According to DBK himself, the match was doomed from the start:
“The Evil Intentions show was very badly run, to the point where they had given 20 minutes on the card to some stupid gothic dance routine… and having John Feltham (who is an ok guy, I liked him) come up to me to tell me that my match with Sabu, could only go…listen to this…. no more than 5 minutes, because they had already…gone over-time allowed.”
Sabu dominates most of the match, bloodying the Dirt Bike Kid with a fork. The two men implement the flimsiest tables the wrestling world has ever seen to the laughs and jeers of the fans. Sabu picked up the win, ending both Dirt Bike Kid’s title reign and his career.
The Rage of Great Sasuke
Shortly before his retirement, Dirk Bike Kid made a trip to Japan for Michinoku Pro’s Fukumen World League. Little did the Dirt Bike Kid suspect that this show would end up being the defining moment of his career.
Before the match began, DBK went into things with a bit of a target on his back. Sasuke wanted the match to be quick with Dirt Bike Kid dominating early on and Sasuke coming back for a quick win. DBK wasn’t a fan of that or the fact that he’d have to wear a mask (that the company had made for him). Before the match starts, Dirt Bike Kid rips off the mask, which honestly defeats the purpose of the potential to lose your mask in the tournament.
In the earlier referenced interview DBK says, “Now sorry, but the DBK isn’t a masked wrestler, so why the f**k did they want me on a masked-man tournament. I managed to compromise with them, and say that I’d wear it to the ring only, and then rip it off, where I would wear the usual biking-face mask that I usually wear during my ring-entrance. They didn’t like it, I could tell… but agreed to it.”

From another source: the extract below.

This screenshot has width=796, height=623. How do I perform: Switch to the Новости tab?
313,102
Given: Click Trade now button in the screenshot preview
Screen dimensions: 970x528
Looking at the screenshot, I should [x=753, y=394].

It’s safe to assume that he was always booked to lose because he could lose “his” mask with no real consequences. This was clearly never explained to DBK or if it was, he ignored it.
Just as the plan was, DBK dominates Sasuke in the early goings with some solid looking offense. Quite honestly, this is the best Dirt Bike Kid performance that I could find in my research. Sasuke takes everything that the Kid has to offer before the tide turns. Sasuke begins kicking the hell out of Dirt Bike Kid, who chooses not to sell any of it. DBK finally falls after Sasuke’s “kick caught me right under my ribs, where my cartilage injury was, and I just fell like a chopped down tree.” Sasuke puts the boots to DBK and finishes the match with a legitimately applied guillotine choke.

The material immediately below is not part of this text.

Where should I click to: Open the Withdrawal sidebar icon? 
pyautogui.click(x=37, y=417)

Just as soon as it began, it’s over and Dirt Bike Kid is a part of wrestling history for all the wrong reasons.
The End of the Self Made Kid
There’s something to be genuinely admired about Dirt Bike Kid’s career. He was a wrestler who wasn’t very good, but found himself main eventing shows against well-known American wrestlers. When he saw that he wasn’t going to be used as anything outside of being a jobber, he made his own company and put himself on top. With a little bit of business skills, DBK feuded with Sabu, Mikey Whipwreck, and got work in ECW as a result. This man had skills no better than a back yarder that spent the most time on the trampoline, but he made his stock rise and broke out of the losing streak that his gimmick had all but guaranteed him.

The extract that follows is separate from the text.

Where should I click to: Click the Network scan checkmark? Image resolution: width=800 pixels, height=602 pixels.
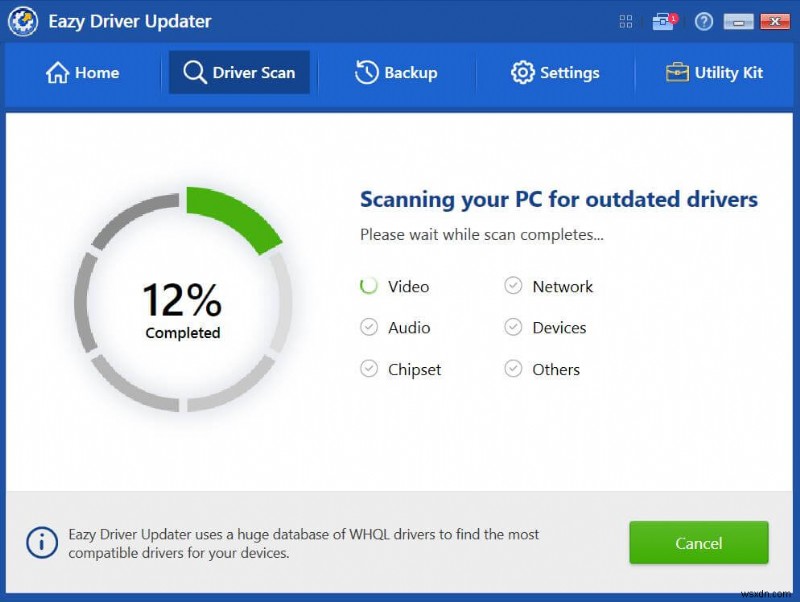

As an in ring talent, Dirk Bike Kid might be no better than the guy at your local indie, but good or bad, he managed to carve out a bit of a legacy for himself. Everything in his career led up to his fateful confrontation with Sasuke. If he hadn’t opened a company, he wouldn’t have been booked to wrestle with Sabu. If he hadn’t worked with Sabu, he wouldn’t have been booked in ECW. If he hadn’t worked ECW, he wouldn’t have feuded with Mikey Whipwreck over a title he made and had more matches with Sabu. If he hadn’t have done that, he wouldn’t have been booked in the Fukumen World League and if that didn’t happen, his name would have been lost to wrestling history like so many others.